───── ENTRIES PROVIDED ─────
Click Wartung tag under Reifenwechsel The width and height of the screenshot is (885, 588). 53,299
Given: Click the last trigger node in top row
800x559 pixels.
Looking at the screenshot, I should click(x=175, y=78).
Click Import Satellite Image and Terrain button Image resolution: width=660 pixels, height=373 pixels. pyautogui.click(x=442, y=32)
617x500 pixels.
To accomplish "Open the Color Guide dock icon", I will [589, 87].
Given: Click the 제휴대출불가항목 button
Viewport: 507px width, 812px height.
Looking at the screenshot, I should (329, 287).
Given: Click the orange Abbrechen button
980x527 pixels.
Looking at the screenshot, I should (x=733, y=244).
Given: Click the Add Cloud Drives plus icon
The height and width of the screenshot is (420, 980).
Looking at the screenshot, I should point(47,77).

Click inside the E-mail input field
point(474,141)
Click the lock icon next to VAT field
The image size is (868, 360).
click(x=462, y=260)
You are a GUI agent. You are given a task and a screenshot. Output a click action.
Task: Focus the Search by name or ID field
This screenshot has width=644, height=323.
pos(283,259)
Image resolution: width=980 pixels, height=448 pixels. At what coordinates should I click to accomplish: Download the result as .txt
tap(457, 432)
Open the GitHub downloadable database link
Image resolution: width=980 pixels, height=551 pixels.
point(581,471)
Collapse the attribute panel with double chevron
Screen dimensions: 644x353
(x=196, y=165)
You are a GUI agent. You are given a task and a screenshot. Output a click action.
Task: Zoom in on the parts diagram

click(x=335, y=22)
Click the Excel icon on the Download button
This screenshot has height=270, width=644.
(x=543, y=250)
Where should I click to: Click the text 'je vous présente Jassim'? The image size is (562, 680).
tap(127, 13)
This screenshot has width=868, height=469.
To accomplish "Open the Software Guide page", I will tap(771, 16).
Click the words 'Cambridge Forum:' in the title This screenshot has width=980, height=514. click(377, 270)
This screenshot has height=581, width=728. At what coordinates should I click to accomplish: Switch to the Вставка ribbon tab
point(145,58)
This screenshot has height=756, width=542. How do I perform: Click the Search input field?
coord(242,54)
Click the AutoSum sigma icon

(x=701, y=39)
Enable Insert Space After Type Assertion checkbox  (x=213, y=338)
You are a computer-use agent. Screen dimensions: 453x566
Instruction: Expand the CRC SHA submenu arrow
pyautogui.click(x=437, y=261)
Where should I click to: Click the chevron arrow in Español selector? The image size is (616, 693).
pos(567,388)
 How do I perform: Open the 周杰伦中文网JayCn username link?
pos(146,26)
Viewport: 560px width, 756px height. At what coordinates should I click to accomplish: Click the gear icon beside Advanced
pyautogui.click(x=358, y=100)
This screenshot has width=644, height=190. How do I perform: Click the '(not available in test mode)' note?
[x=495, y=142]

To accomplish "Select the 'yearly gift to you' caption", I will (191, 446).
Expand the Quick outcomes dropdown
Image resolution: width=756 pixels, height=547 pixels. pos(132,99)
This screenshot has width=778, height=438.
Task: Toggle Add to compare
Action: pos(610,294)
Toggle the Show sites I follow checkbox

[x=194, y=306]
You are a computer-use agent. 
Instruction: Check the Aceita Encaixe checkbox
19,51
─────
- PROBLEM DESCRIPTION:
Your task is to retype all of the records exactly.

- RESPONSE TO THIS EXERCISE:
Click Wartung tag under Reifenwechsel The width and height of the screenshot is (885, 588). 53,299
Given: Click the last trigger node in top row
800x559 pixels.
Looking at the screenshot, I should click(x=175, y=78).
Click Import Satellite Image and Terrain button Image resolution: width=660 pixels, height=373 pixels. pyautogui.click(x=442, y=32)
617x500 pixels.
To accomplish "Open the Color Guide dock icon", I will [589, 87].
Given: Click the 제휴대출불가항목 button
Viewport: 507px width, 812px height.
Looking at the screenshot, I should (329, 287).
Given: Click the orange Abbrechen button
980x527 pixels.
Looking at the screenshot, I should (x=733, y=244).
Given: Click the Add Cloud Drives plus icon
The height and width of the screenshot is (420, 980).
Looking at the screenshot, I should point(47,77).

Click inside the E-mail input field
point(474,141)
Click the lock icon next to VAT field
The image size is (868, 360).
click(x=462, y=260)
You are a GUI agent. You are given a task and a screenshot. Output a click action.
Task: Focus the Search by name or ID field
This screenshot has width=644, height=323.
pos(283,259)
Image resolution: width=980 pixels, height=448 pixels. At what coordinates should I click to accomplish: Download the result as .txt
tap(457, 432)
Open the GitHub downloadable database link
Image resolution: width=980 pixels, height=551 pixels.
point(581,471)
Collapse the attribute panel with double chevron
Screen dimensions: 644x353
(x=196, y=165)
You are a GUI agent. You are given a task and a screenshot. Output a click action.
Task: Zoom in on the parts diagram

click(x=335, y=22)
Click the Excel icon on the Download button
This screenshot has height=270, width=644.
(x=543, y=250)
Where should I click to: Click the text 'je vous présente Jassim'? The image size is (562, 680).
tap(127, 13)
This screenshot has width=868, height=469.
To accomplish "Open the Software Guide page", I will tap(771, 16).
Click the words 'Cambridge Forum:' in the title This screenshot has width=980, height=514. click(377, 270)
This screenshot has height=581, width=728. At what coordinates should I click to accomplish: Switch to the Вставка ribbon tab
point(145,58)
This screenshot has height=756, width=542. How do I perform: Click the Search input field?
coord(242,54)
Click the AutoSum sigma icon

(x=701, y=39)
Enable Insert Space After Type Assertion checkbox  (x=213, y=338)
You are a computer-use agent. Screen dimensions: 453x566
Instruction: Expand the CRC SHA submenu arrow
pyautogui.click(x=437, y=261)
Where should I click to: Click the chevron arrow in Español selector? The image size is (616, 693).
pos(567,388)
 How do I perform: Open the 周杰伦中文网JayCn username link?
pos(146,26)
Viewport: 560px width, 756px height. At what coordinates should I click to accomplish: Click the gear icon beside Advanced
pyautogui.click(x=358, y=100)
This screenshot has width=644, height=190. How do I perform: Click the '(not available in test mode)' note?
[x=495, y=142]

To accomplish "Select the 'yearly gift to you' caption", I will (191, 446).
Expand the Quick outcomes dropdown
Image resolution: width=756 pixels, height=547 pixels. pos(132,99)
This screenshot has width=778, height=438.
Task: Toggle Add to compare
Action: pos(610,294)
Toggle the Show sites I follow checkbox

[x=194, y=306]
You are a computer-use agent. 
Instruction: Check the Aceita Encaixe checkbox
19,51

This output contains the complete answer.